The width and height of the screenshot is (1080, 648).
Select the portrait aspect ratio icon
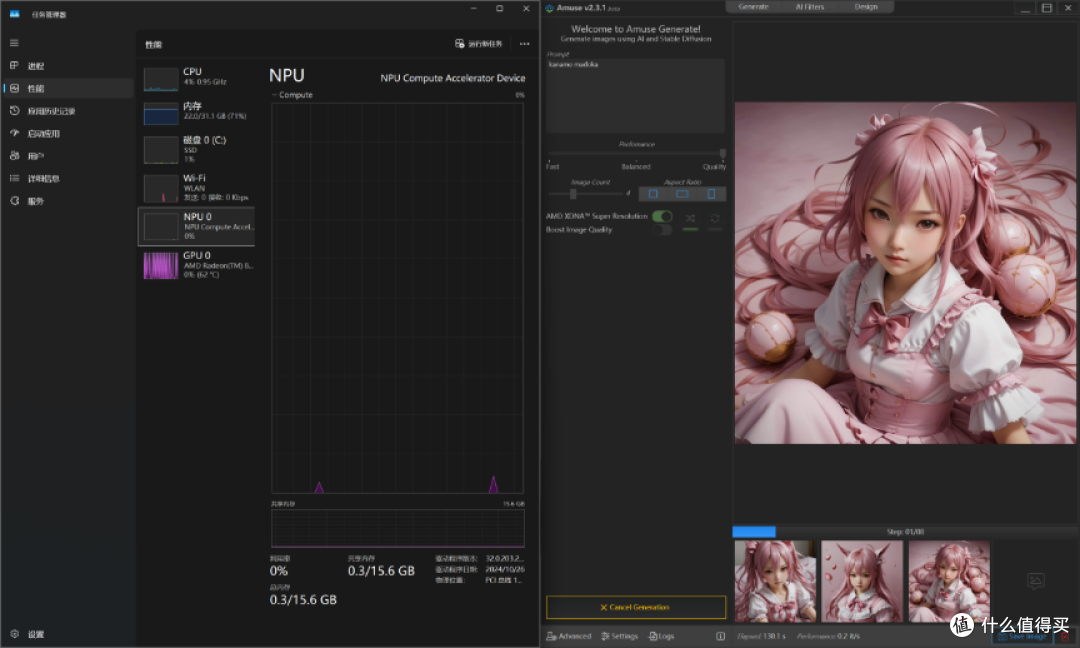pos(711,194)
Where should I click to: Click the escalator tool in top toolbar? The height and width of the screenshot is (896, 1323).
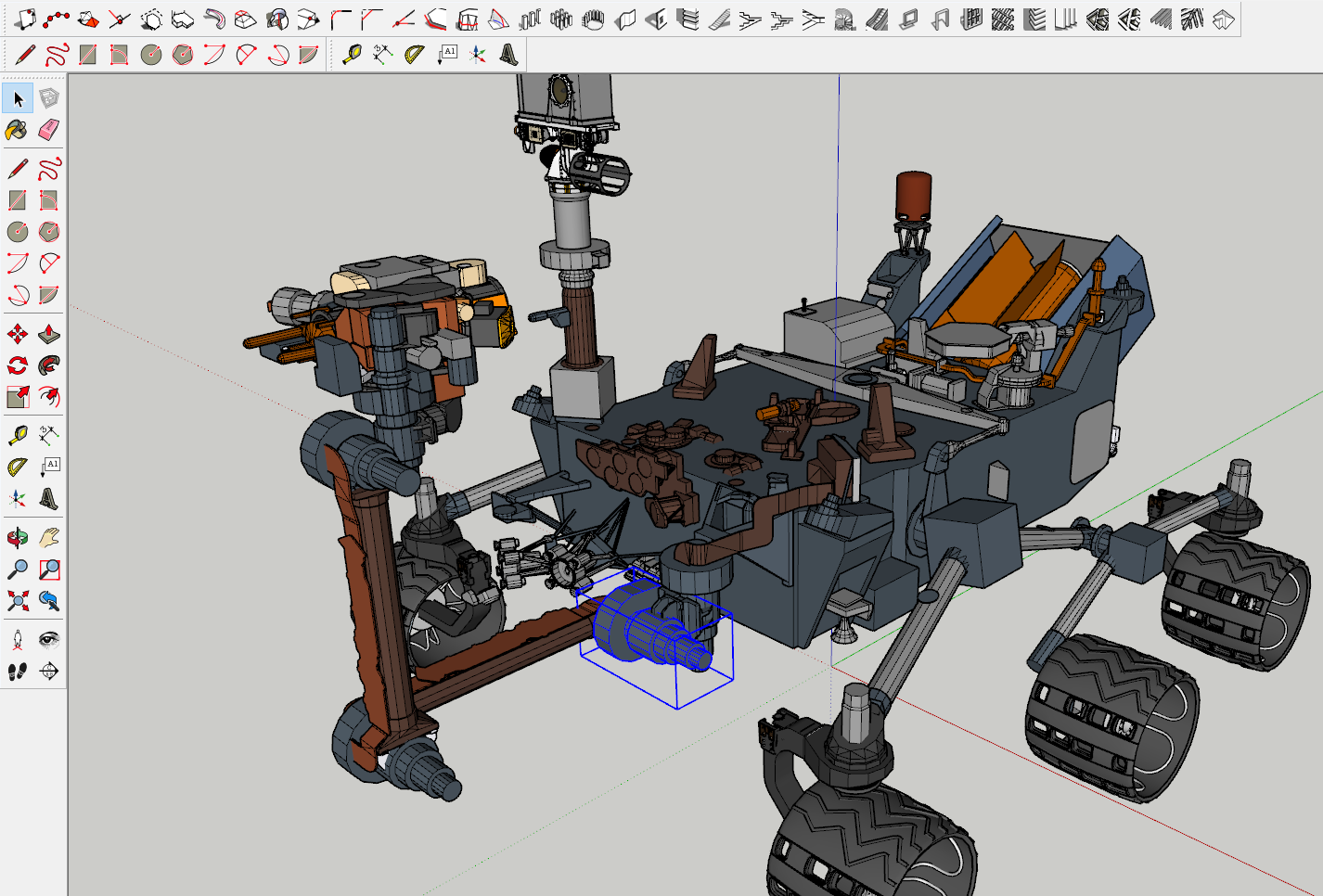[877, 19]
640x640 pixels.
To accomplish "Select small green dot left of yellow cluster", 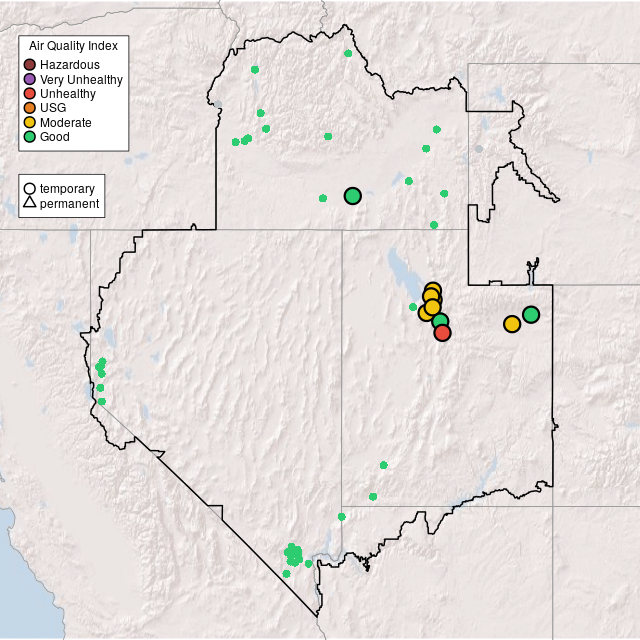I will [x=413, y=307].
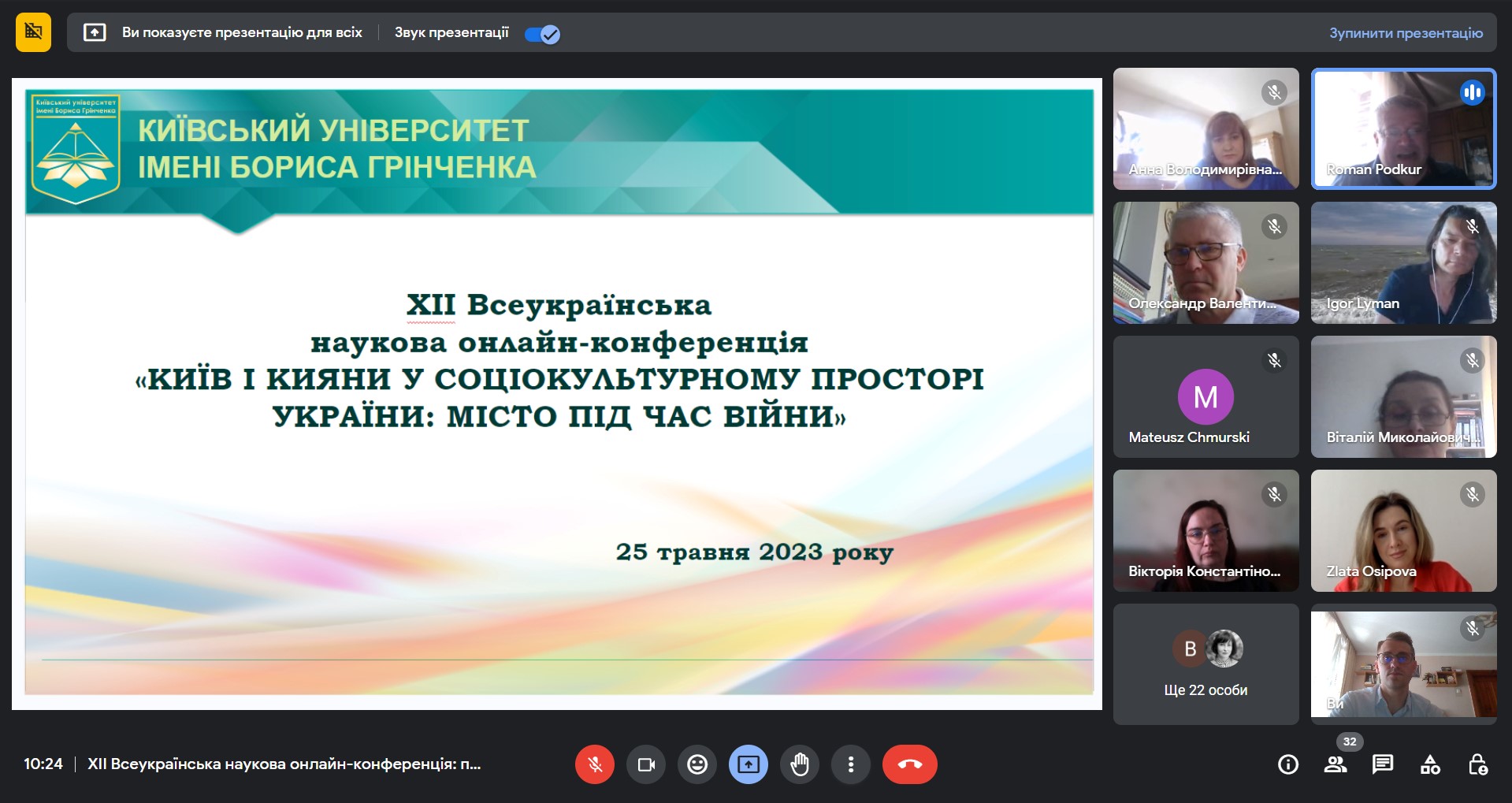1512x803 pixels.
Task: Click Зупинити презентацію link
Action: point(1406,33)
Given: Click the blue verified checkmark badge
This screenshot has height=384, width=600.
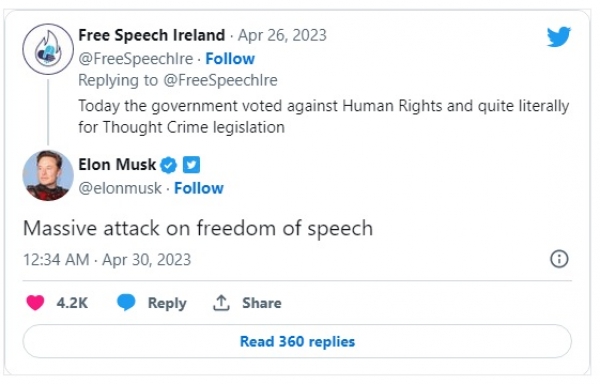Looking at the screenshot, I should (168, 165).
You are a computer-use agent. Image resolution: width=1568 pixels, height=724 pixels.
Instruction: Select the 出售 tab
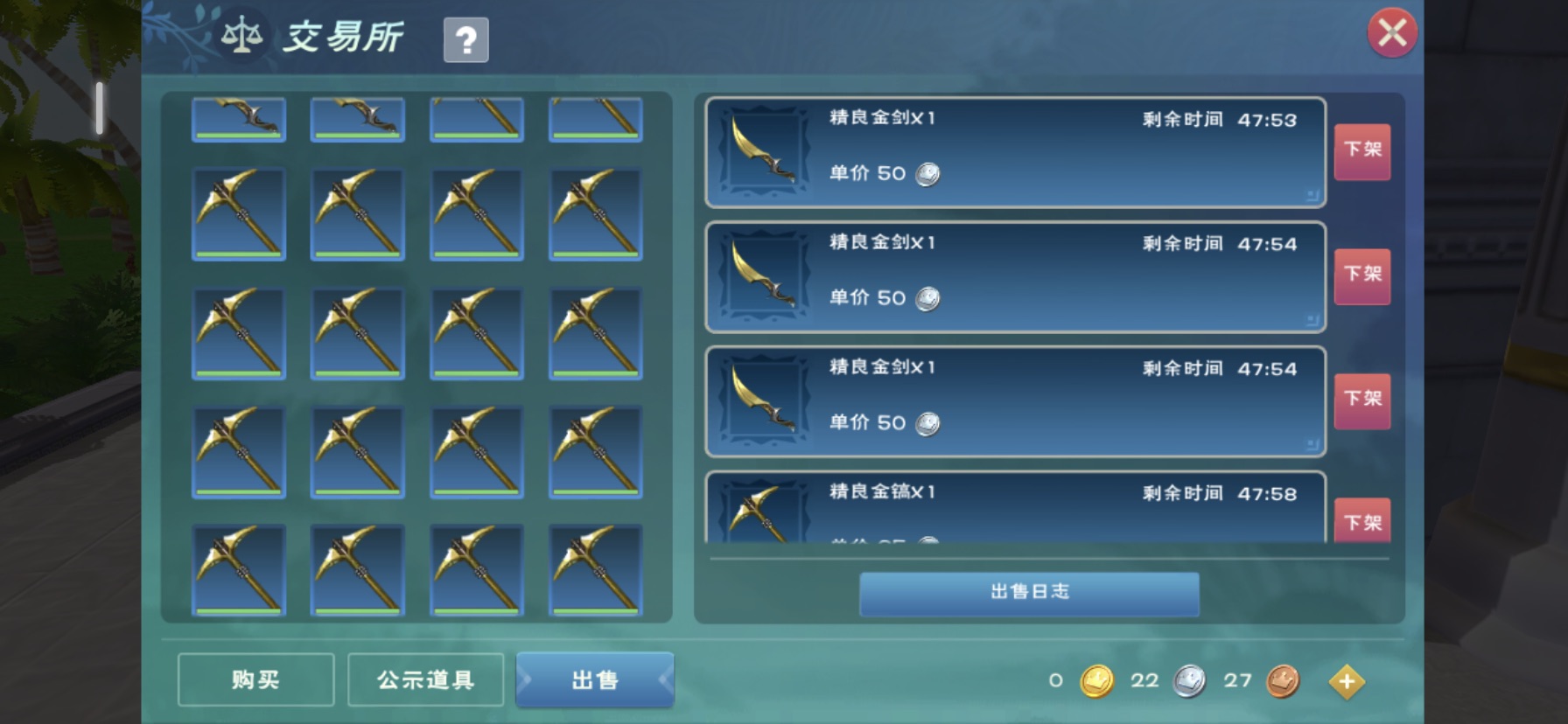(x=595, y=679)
○ ○ ○ ○
◆ **WHAT THE TASK REQUIRES**
Please render the entries as a Markdown table with the columns Row and Line, one row per line, beginning at the line with "You are a computer-use" and running through the end of the entries, with blank lines skipped. Leave the pictures out of the table.

◆ **EXERCISE RESULT**
| Row | Line |
|---|---|
| 1 | You are a computer-use agent. Image resolution: width=1568 pixels, height=724 pixels. |
| 2 | Instruction: Select the 出售 tab |
| 3 | (x=595, y=679) |